## DOCUMENT TEXT
◆ ◆ ◆ ◆ ◆

Why you should consider Linux for your next computer

Despite the advantages of Windows and macOS, you should also consider Linux when choosing a new computer

Monday, 4 March, 2024

Walk into a consumer electronics store, and the choice of computers might seem overwhelming.

There are laptops and desktops, Macs and PCs. There are cheap Chromebooks and high-end gaming rigs. There are all-in-ones, two-in-ones, and brands you’ve never heard of.

It might therefore seem ridiculous to suggest considering a different option entirely – one that requires a degree of self-installation, and isn’t displayed on the shelves of Currys or John Lewis.

Yet there are many reasons why you should consider Linux over other operating systems like Windows, macOS or ChromeOS.

Consider what?

Linux is an operating system designed to run desktop and laptop computers – but not tablets or mobile devices.

Having said that, Android is based on Linux, so many readers will already be using a variation of Linux in their daily lives.

It also supports Amazon Web Services, many in-car infotainment systems, cPanel, innumerable web servers and even ChromeOS – Google’s own lightweight operating system.

◆ ◆ ◆ ◆ ◆

## GIVEN RECORDS
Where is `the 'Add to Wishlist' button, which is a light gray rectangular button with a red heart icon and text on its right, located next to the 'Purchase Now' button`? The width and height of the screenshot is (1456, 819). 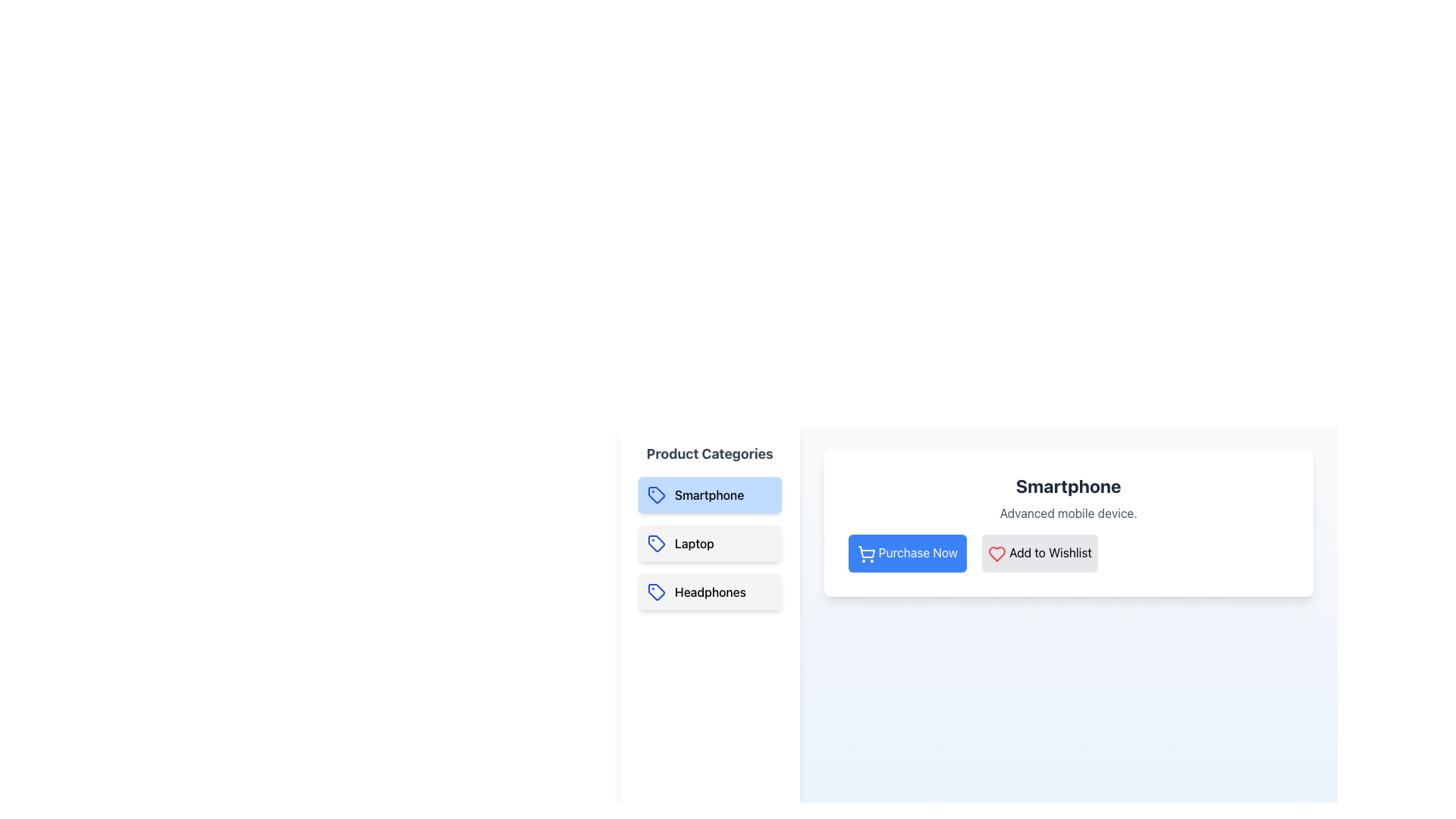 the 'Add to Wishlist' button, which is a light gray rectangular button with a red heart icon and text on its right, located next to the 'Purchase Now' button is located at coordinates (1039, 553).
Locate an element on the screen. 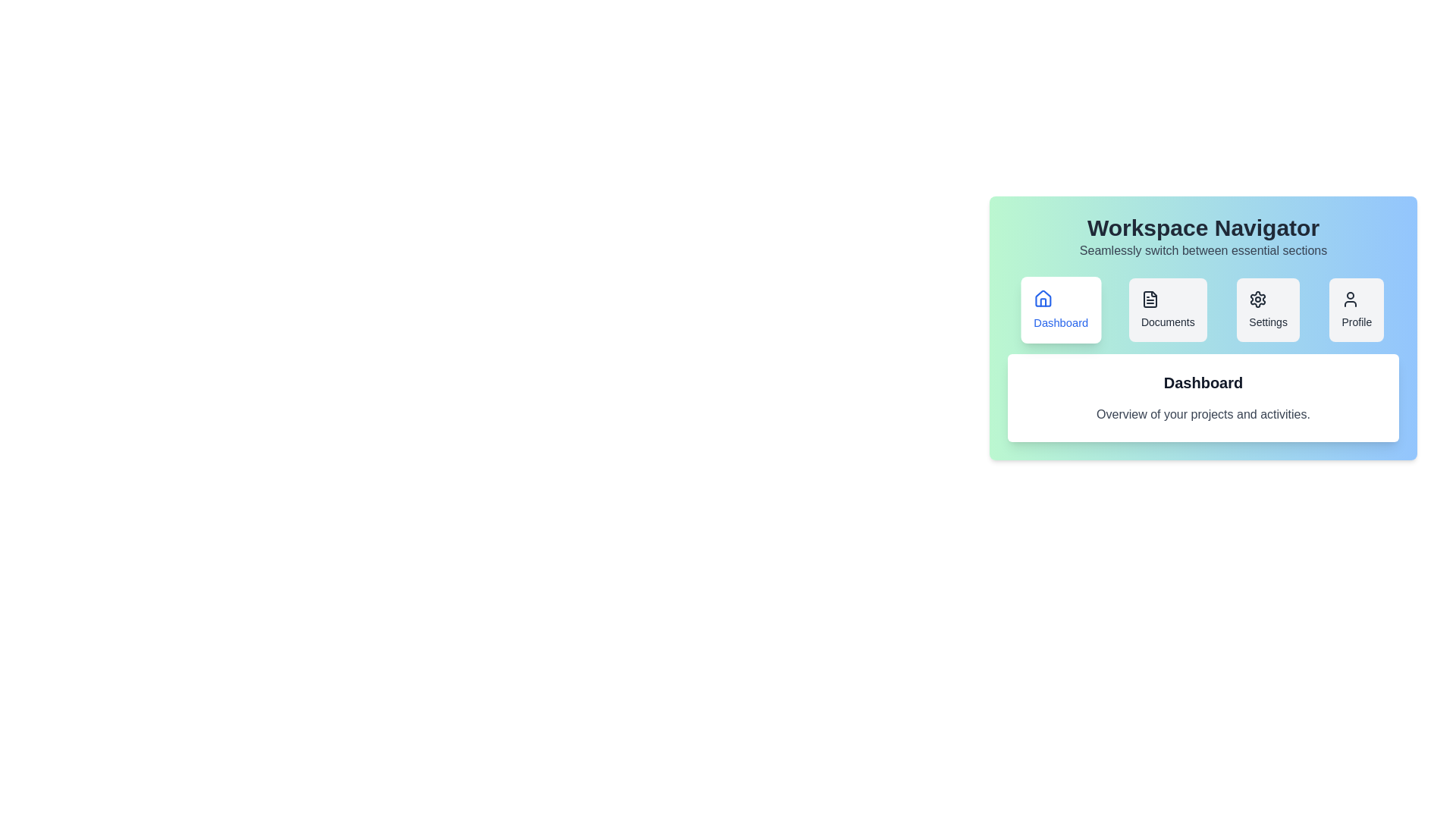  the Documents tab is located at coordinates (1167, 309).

◆ ◆ ◆ ◆ ◆

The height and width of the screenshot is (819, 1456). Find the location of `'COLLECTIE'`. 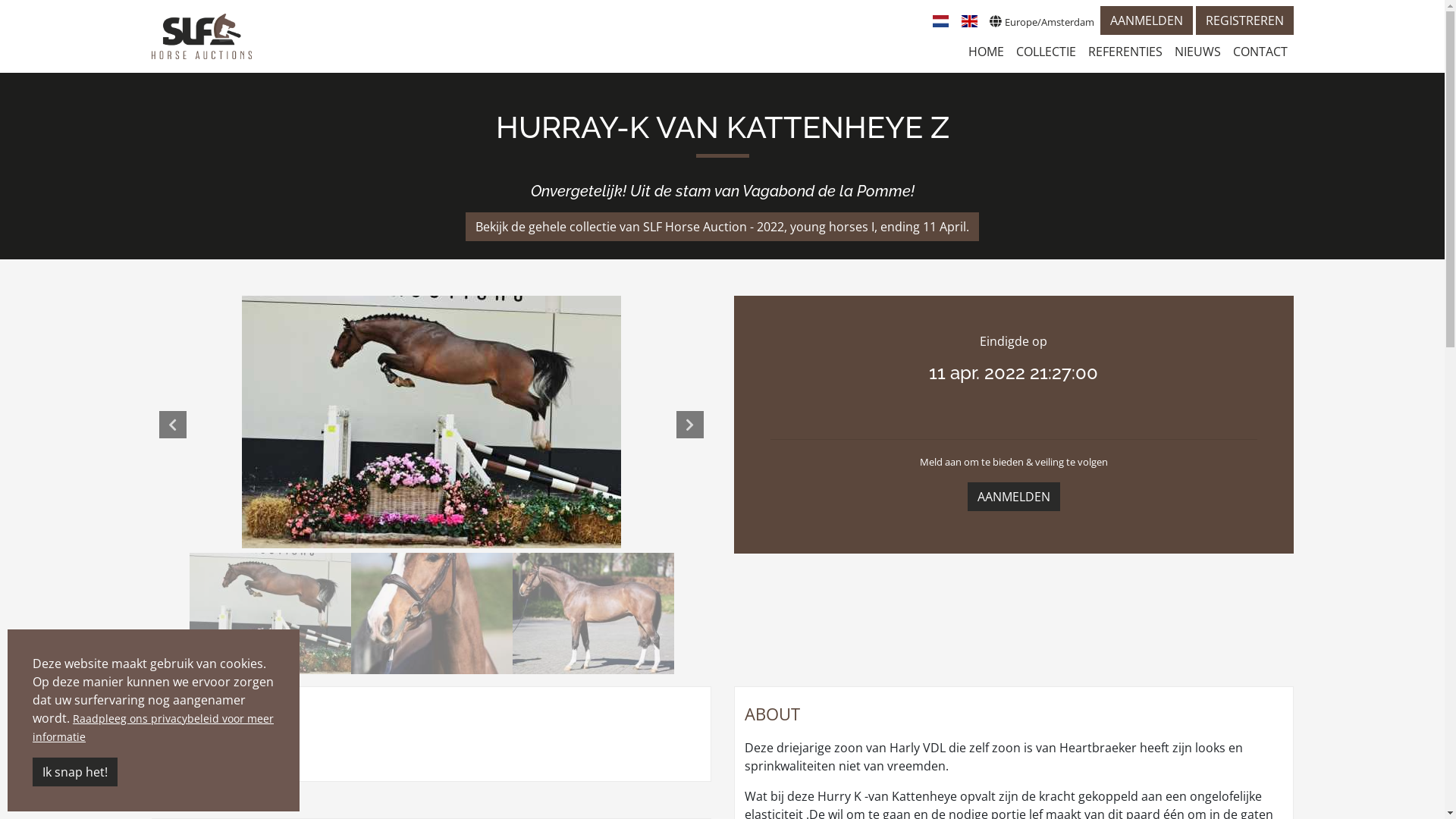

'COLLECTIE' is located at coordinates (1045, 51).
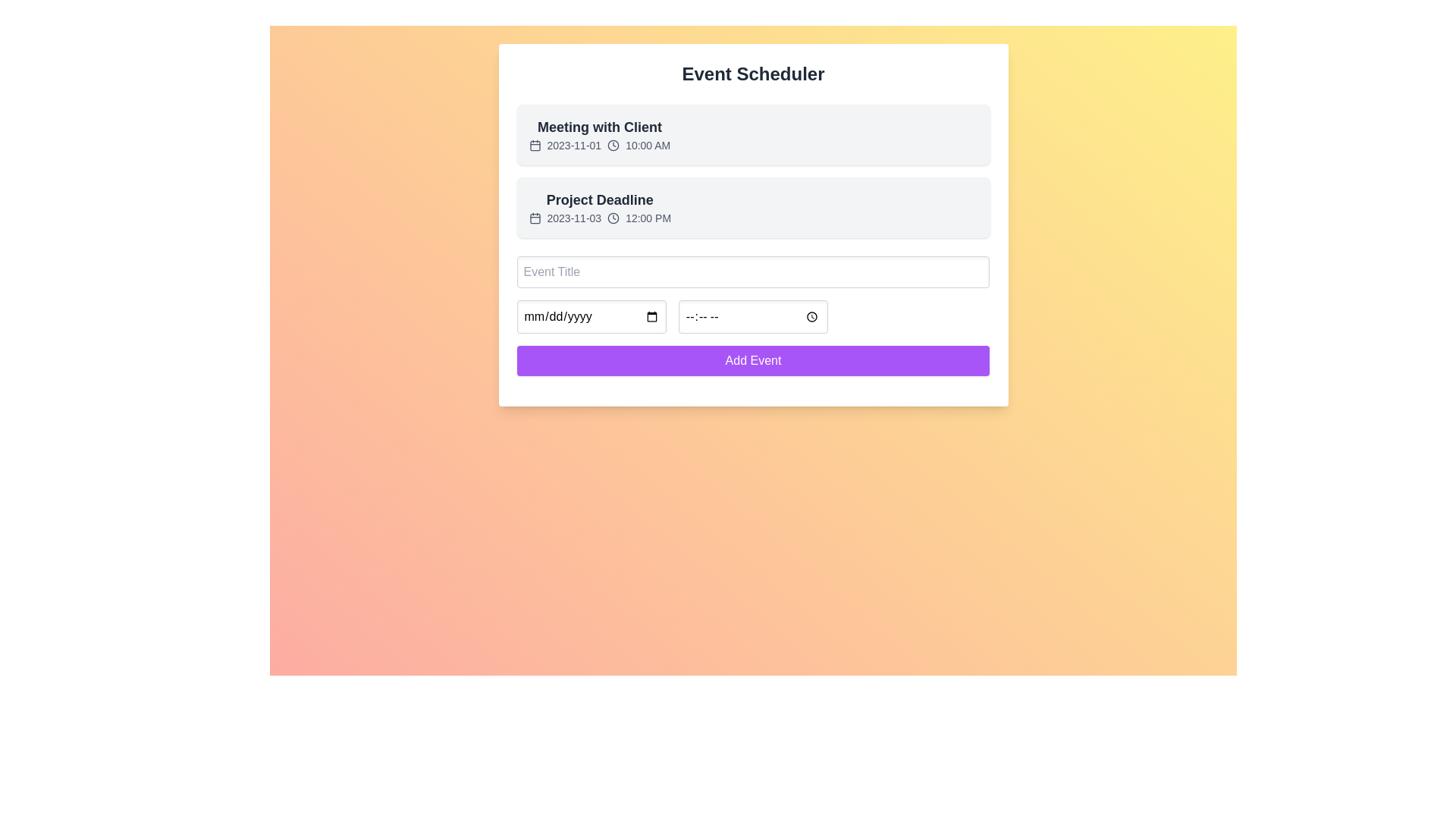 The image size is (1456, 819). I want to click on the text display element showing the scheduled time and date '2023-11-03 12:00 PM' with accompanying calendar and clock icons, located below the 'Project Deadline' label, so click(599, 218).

◆ ◆ ◆ ◆ ◆

## THINGS TO DO
1. From the Linux article, reproduce the part that opens with the words containing "There are laptops" and closes with "never heard of.".
2. Check each statement against the Linux article and answer yes or no, quoting the words that decide it: (a) Linux is designed to run tablets and mobile devices. (b) Android is based on Linux. (c) The option the article suggests is displayed on the shelves of Currys or John Lewis.

## RESPONSES IN ORDER
1.
There are laptops and desktops, Macs and PCs. There are cheap Chromebooks and high-end gaming rigs. There are all-in-ones, two-in-ones, and brands you’ve never heard of.

2.
(a) No: "designed to run desktop and laptop computers – but not tablets or mobile devices"
(b) Yes: "Android is based on Linux"
(c) No: "isn’t displayed on the shelves of Currys or John Lewis"